East Carolina can become an institution where it is said "God is there." We can also become a training ground from which radically simple disciples head out, travelling to those in need, carried by the Spirit and prayer. East Carolina can become many things, but we must sit down and wait as God begins to unveil the blueprints for His plans. Who knows, even the things I just listed might even be a drop in the bucket compared to what He wants to do.

The question is, do we care? And if we care, are we patient to wait, and to seek out the Lord. With God all things are possible, but if the army He is raising up, chooses to continue to sleep on, the battle will never be won, not even contested.

And darkness may just yet continue to hold tight its grip over this campus.

But because of the salt of a few, more are turning up their lights. We're going to war with the evil one, but first we're going to wake up the rest of this army as it slumbers.

The bugle sounds: 24/7 Prayer.

All that and a can of chips

Got a couple of quick thoughts I'm pondering I want to share

1) I was sitting on my couch eating some Pringles chips about 20 minutes ago, and as I was eating, I was reflecting on the packaging. "Why do pringles come in a can and not a bag?" Then I realized that they do so, because the chips stacked together drastically decreases the chance of the chips breaking. In essence, Pringles are for those who care about all of the chips in the package, and not the few who land on top.
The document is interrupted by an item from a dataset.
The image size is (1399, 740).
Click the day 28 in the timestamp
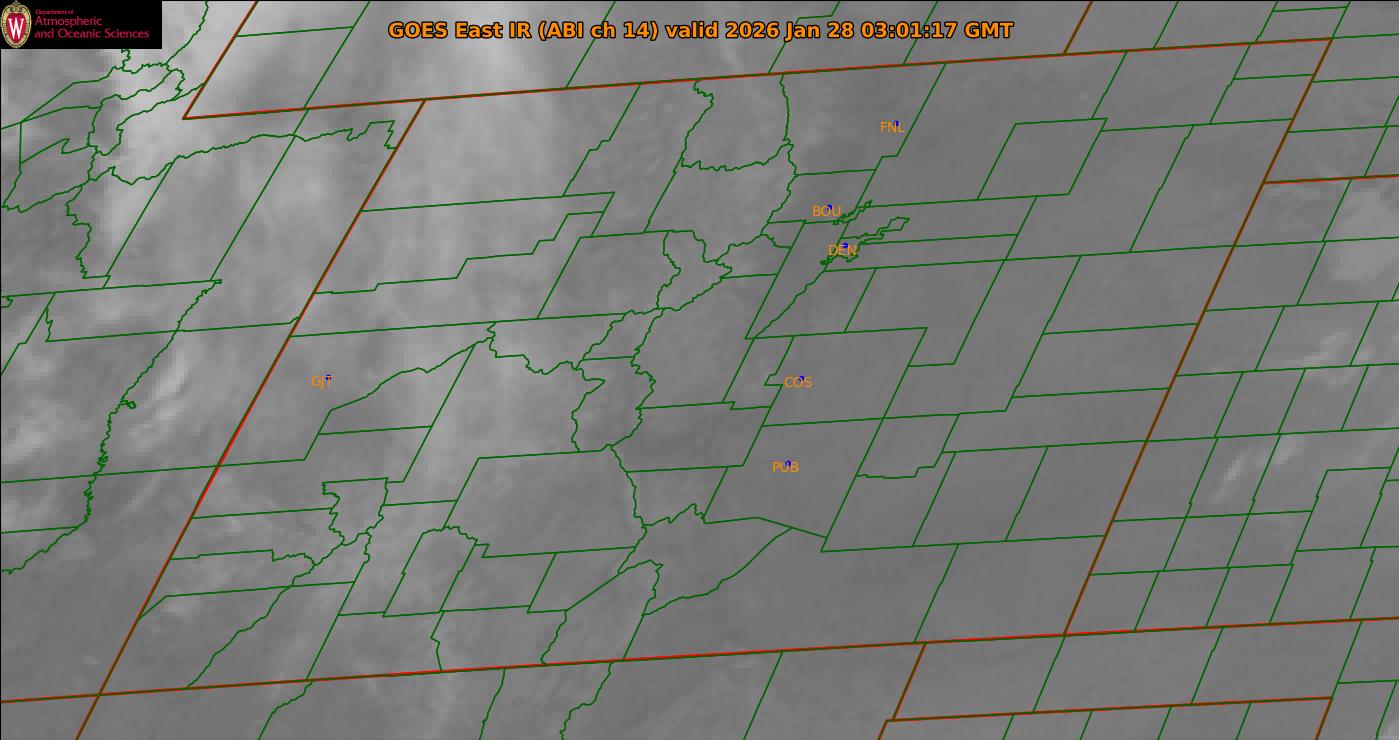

Within the Kingdom of God, if we were potato chips, and our Father needed to store us safely, He would use a pringles can, because He cares about each one, and no one is more important than anyone else!

One day that will make a great Sunday School lesson, or I can illustrate it to my kids If I should be blessed in that way one day.

2) I was reading recently in "Iressistable Revolution" about how there are bulemic Christians. They study the word of God, then as soon as they have it down, they vommit it back up to their friends. As I read this, I thought to myself, well I don't see how thats a bad thing. But then as I was reading through Red Moon Rising to get ready for 24/7 Prayer starting Friday, I read about different practices of prayer and meditation, and I found this-

"Saint Cyprian told those in his care to "be constant as well in prayer as in reading; now speak with God, now let God speak with you." Guigo II, a Crthusian, wrote that reading the Scripture is like putting food into our mouth, meditation chews it, and prayer extracts its flavor. Further reflection enriches us. Through this type of prayer, God's very self 'breaks in upon the middle of our prayer, runs to meet us in all haste...and restores our weary soul."

Then i realized the need to take Bible study slow. To take a passage and read it, reread it, read it slow, let words stick out to you. Spend time reflecting, praying, read again. Then visit later in the day or the next day. And so I've been doing this with a passage in 2 Corinthians that has been really speaking to me about ministry, and God continues to bring verses to mind throughout the day and speak to me further.

So take time to let the Word digest, and actually strengthen you inside, and out before you really begin to pass it along.

3) Tonight after dropping off a friend at the library, I got pulled by the campus police. Now I knew for certain I wasn't speeding, hadn't ran any lights or stop signs, failed to yield or anything. As I sat there wondering why, the officer came and told me he pulled me because my headlights were off. (I had turned them off while I dropped my friend off, leaving my running lights on as we finished talking). He then asked for my license and registeration. I began praying.

"God please show some grace. You know in my heart I was unaware of this. I don't need another ticket to have to pay. Not having on headlights is a totally arbritary reason to be given a ticket, when I totally was unware."

Thankfully God let a little grace fall from heaven, and wash over me, the minute I simply prayed for peace over the whole situation. I received a warning ticket but no more.